▶ What you need to do: Since each line must match the original, copy out the records with no differences at all.
== Segment start ==
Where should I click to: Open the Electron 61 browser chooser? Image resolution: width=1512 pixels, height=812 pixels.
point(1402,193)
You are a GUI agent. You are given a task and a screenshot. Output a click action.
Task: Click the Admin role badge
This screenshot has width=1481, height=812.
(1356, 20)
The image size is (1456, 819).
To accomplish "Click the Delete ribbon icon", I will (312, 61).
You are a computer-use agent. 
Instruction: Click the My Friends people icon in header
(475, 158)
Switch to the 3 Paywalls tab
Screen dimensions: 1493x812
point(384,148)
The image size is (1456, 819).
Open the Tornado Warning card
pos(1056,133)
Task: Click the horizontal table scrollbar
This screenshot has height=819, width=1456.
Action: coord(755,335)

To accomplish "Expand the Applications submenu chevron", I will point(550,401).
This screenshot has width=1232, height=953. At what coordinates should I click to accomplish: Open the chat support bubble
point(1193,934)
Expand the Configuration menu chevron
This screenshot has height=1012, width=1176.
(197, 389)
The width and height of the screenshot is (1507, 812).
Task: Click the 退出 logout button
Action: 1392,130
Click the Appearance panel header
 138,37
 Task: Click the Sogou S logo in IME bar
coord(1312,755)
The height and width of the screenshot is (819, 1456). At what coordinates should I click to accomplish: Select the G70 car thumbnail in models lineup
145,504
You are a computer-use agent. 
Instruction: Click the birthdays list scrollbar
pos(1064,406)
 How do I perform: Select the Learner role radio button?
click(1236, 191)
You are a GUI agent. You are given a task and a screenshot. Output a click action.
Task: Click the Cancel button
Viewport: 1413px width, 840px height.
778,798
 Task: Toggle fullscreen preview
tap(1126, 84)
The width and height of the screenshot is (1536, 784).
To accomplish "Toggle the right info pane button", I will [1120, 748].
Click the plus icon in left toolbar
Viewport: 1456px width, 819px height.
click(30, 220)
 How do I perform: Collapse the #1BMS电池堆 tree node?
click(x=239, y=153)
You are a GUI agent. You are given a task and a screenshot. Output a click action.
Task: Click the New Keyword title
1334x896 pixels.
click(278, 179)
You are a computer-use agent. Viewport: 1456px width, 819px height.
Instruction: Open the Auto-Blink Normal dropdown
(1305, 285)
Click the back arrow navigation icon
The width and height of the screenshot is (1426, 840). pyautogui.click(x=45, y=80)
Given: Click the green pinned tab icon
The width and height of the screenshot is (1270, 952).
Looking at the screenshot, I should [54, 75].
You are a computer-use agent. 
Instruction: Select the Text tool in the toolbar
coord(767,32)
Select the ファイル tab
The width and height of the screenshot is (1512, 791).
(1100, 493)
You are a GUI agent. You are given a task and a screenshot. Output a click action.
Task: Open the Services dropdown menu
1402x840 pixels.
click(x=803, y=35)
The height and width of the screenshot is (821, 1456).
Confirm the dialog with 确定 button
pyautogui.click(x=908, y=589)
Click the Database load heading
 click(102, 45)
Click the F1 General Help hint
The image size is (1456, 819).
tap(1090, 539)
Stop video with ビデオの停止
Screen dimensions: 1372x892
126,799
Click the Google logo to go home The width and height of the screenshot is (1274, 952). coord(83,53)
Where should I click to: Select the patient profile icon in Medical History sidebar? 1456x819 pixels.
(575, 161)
== Segment end ==
▶ Completed exercise:
Where should I click to: Open the Electron 61 browser chooser? Image resolution: width=1512 pixels, height=812 pixels.
point(1402,193)
You are a GUI agent. You are given a task and a screenshot. Output a click action.
Task: Click the Admin role badge
This screenshot has width=1481, height=812.
(1356, 20)
The image size is (1456, 819).
To accomplish "Click the Delete ribbon icon", I will (312, 61).
You are a computer-use agent. 
Instruction: Click the My Friends people icon in header
(475, 158)
Switch to the 3 Paywalls tab
Screen dimensions: 1493x812
point(384,148)
The image size is (1456, 819).
Open the Tornado Warning card
pos(1056,133)
Task: Click the horizontal table scrollbar
This screenshot has height=819, width=1456.
Action: coord(755,335)

To accomplish "Expand the Applications submenu chevron", I will point(550,401).
This screenshot has width=1232, height=953. At what coordinates should I click to accomplish: Open the chat support bubble
point(1193,934)
Expand the Configuration menu chevron
This screenshot has height=1012, width=1176.
(197, 389)
The width and height of the screenshot is (1507, 812).
Task: Click the 退出 logout button
Action: 1392,130
Click the Appearance panel header
 138,37
 Task: Click the Sogou S logo in IME bar
coord(1312,755)
The height and width of the screenshot is (819, 1456). At what coordinates should I click to accomplish: Select the G70 car thumbnail in models lineup
145,504
You are a computer-use agent. 
Instruction: Click the birthdays list scrollbar
pos(1064,406)
 How do I perform: Select the Learner role radio button?
click(1236, 191)
You are a GUI agent. You are given a task and a screenshot. Output a click action.
Task: Click the Cancel button
Viewport: 1413px width, 840px height.
778,798
 Task: Toggle fullscreen preview
tap(1126, 84)
The width and height of the screenshot is (1536, 784).
To accomplish "Toggle the right info pane button", I will [1120, 748].
Click the plus icon in left toolbar
Viewport: 1456px width, 819px height.
click(30, 220)
 How do I perform: Collapse the #1BMS电池堆 tree node?
click(x=239, y=153)
You are a GUI agent. You are given a task and a screenshot. Output a click action.
Task: Click the New Keyword title
1334x896 pixels.
click(278, 179)
You are a computer-use agent. Viewport: 1456px width, 819px height.
Instruction: Open the Auto-Blink Normal dropdown
(1305, 285)
Click the back arrow navigation icon
The width and height of the screenshot is (1426, 840). pyautogui.click(x=45, y=80)
Given: Click the green pinned tab icon
The width and height of the screenshot is (1270, 952).
Looking at the screenshot, I should [54, 75].
You are a computer-use agent. 
Instruction: Select the Text tool in the toolbar
coord(767,32)
Select the ファイル tab
The width and height of the screenshot is (1512, 791).
(1100, 493)
You are a GUI agent. You are given a task and a screenshot. Output a click action.
Task: Open the Services dropdown menu
1402x840 pixels.
click(x=803, y=35)
The height and width of the screenshot is (821, 1456).
Confirm the dialog with 确定 button
pyautogui.click(x=908, y=589)
Click the Database load heading
 click(102, 45)
Click the F1 General Help hint
The image size is (1456, 819).
tap(1090, 539)
Stop video with ビデオの停止
Screen dimensions: 1372x892
126,799
Click the Google logo to go home The width and height of the screenshot is (1274, 952). coord(83,53)
Where should I click to: Select the patient profile icon in Medical History sidebar? 1456x819 pixels.
(575, 161)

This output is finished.